> _The request_: Copy out the entries again without changes, starting at the line containing "Click callout number 21 in diagram 9" and ending at the line containing "Action: pos(466,668)", including both of those lines.

> _Available records_:
— Start —

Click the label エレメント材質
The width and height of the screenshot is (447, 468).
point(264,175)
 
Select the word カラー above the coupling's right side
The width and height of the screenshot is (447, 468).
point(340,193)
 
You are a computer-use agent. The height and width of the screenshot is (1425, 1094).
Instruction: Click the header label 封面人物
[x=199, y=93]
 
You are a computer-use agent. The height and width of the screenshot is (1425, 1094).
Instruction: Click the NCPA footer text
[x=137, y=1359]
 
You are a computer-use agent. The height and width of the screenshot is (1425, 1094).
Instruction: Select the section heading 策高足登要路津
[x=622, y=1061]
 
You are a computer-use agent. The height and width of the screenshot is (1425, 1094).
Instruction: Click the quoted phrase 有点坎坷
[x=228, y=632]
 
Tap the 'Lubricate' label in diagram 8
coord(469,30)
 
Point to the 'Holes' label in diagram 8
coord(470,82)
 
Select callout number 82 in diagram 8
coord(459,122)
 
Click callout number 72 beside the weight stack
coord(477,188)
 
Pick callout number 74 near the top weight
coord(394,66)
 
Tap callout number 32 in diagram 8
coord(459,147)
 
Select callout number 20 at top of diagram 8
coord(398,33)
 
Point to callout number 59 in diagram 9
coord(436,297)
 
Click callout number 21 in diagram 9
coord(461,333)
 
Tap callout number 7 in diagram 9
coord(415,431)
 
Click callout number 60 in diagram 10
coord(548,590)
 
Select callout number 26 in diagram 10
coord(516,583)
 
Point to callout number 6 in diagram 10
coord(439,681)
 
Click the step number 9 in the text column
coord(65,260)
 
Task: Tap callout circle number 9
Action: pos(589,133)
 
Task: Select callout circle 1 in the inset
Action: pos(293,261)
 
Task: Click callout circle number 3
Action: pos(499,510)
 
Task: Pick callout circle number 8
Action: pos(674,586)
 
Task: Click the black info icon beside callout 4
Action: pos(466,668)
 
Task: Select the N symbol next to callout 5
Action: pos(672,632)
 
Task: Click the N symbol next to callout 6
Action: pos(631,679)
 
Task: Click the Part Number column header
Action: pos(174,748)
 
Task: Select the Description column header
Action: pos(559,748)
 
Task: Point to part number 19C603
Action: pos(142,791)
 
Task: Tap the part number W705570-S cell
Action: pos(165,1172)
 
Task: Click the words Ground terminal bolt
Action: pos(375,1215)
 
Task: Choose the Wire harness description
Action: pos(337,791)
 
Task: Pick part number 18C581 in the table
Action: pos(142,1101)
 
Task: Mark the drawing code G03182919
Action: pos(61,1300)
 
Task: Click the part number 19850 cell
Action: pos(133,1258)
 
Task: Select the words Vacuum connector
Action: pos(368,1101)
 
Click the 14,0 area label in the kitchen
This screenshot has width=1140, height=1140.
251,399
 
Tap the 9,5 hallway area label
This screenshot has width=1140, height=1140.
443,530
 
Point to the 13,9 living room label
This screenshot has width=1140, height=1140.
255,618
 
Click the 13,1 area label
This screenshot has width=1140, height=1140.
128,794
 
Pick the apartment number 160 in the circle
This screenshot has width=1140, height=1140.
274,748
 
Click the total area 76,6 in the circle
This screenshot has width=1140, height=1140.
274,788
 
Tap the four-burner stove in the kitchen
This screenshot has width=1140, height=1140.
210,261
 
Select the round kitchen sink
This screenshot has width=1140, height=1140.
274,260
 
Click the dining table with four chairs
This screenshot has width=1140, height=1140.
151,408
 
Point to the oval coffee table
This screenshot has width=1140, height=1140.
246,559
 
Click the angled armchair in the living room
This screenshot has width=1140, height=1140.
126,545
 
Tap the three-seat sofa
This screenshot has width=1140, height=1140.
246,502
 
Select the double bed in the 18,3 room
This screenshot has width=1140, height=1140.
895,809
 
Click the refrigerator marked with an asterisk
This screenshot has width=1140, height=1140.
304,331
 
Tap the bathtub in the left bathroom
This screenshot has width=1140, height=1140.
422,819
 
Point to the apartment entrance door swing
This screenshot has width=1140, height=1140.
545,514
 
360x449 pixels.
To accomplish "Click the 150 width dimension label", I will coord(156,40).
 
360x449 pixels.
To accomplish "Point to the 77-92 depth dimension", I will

— End —

> _Final result_:
Click callout number 21 in diagram 9
coord(461,333)
 
Tap callout number 7 in diagram 9
coord(415,431)
 
Click callout number 60 in diagram 10
coord(548,590)
 
Select callout number 26 in diagram 10
coord(516,583)
 
Point to callout number 6 in diagram 10
coord(439,681)
 
Click the step number 9 in the text column
coord(65,260)
 
Task: Tap callout circle number 9
Action: pos(589,133)
 
Task: Select callout circle 1 in the inset
Action: pos(293,261)
 
Task: Click callout circle number 3
Action: pos(499,510)
 
Task: Pick callout circle number 8
Action: pos(674,586)
 
Task: Click the black info icon beside callout 4
Action: pos(466,668)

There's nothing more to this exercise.